What to do | Repeat each record exactly as written, and drop any images.

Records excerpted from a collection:

━━━━━━━━━━━━━━━━━━━━

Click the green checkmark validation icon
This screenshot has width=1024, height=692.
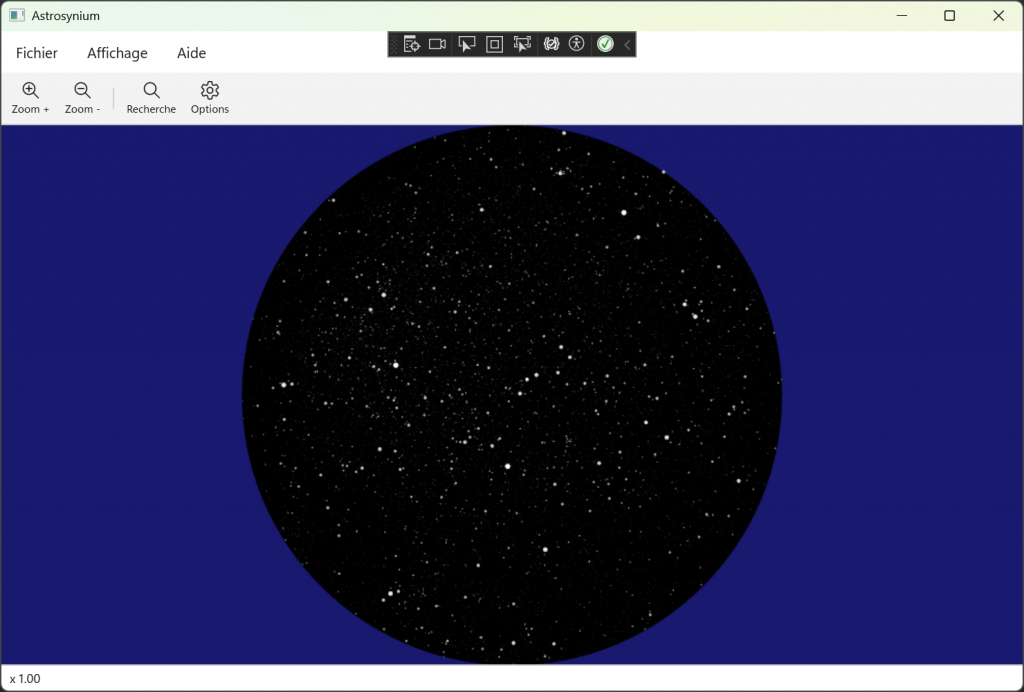pos(605,44)
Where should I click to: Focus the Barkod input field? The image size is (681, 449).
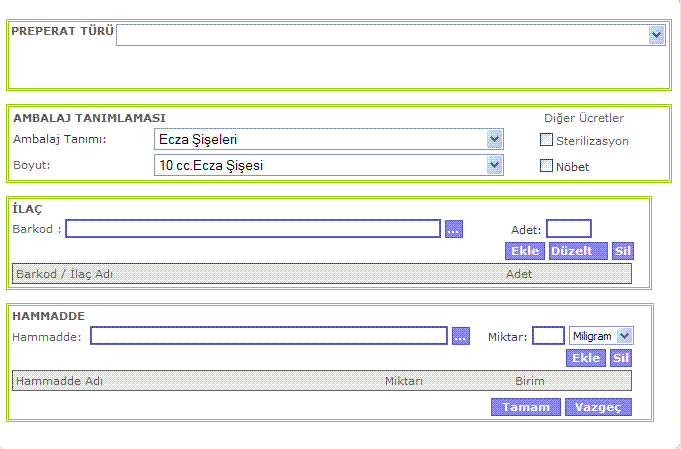[x=253, y=229]
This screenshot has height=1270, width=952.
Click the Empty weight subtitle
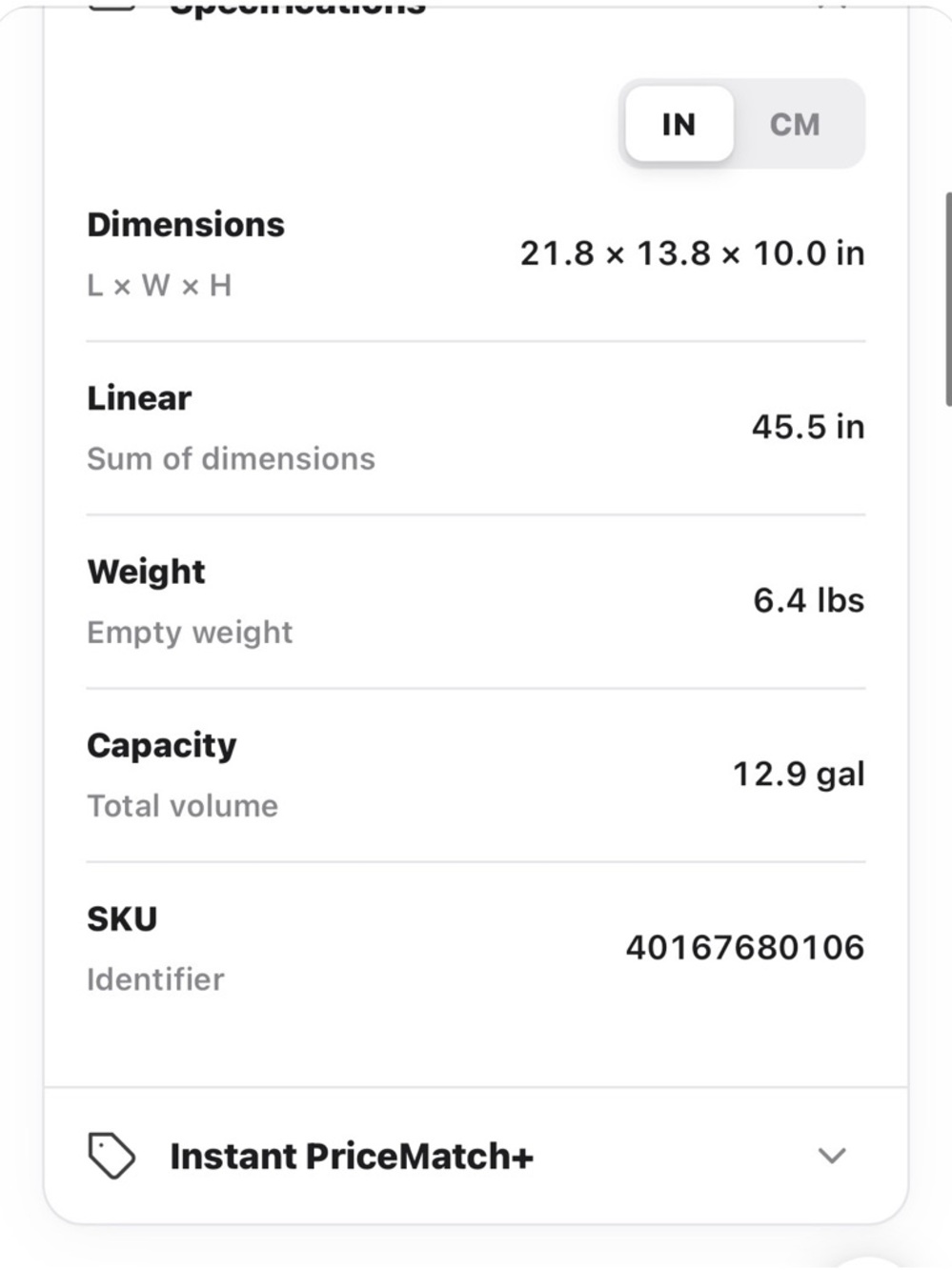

━━━━━━━━━━━━━━━━━━━━

Exercise answer |
Click the green checkmark validation icon
This screenshot has width=1024, height=692.
pos(605,44)
Where should I click to: Focus the Barkod input field? The image size is (681, 449).
[x=253, y=229]
This screenshot has height=1270, width=952.
Click the Empty weight subtitle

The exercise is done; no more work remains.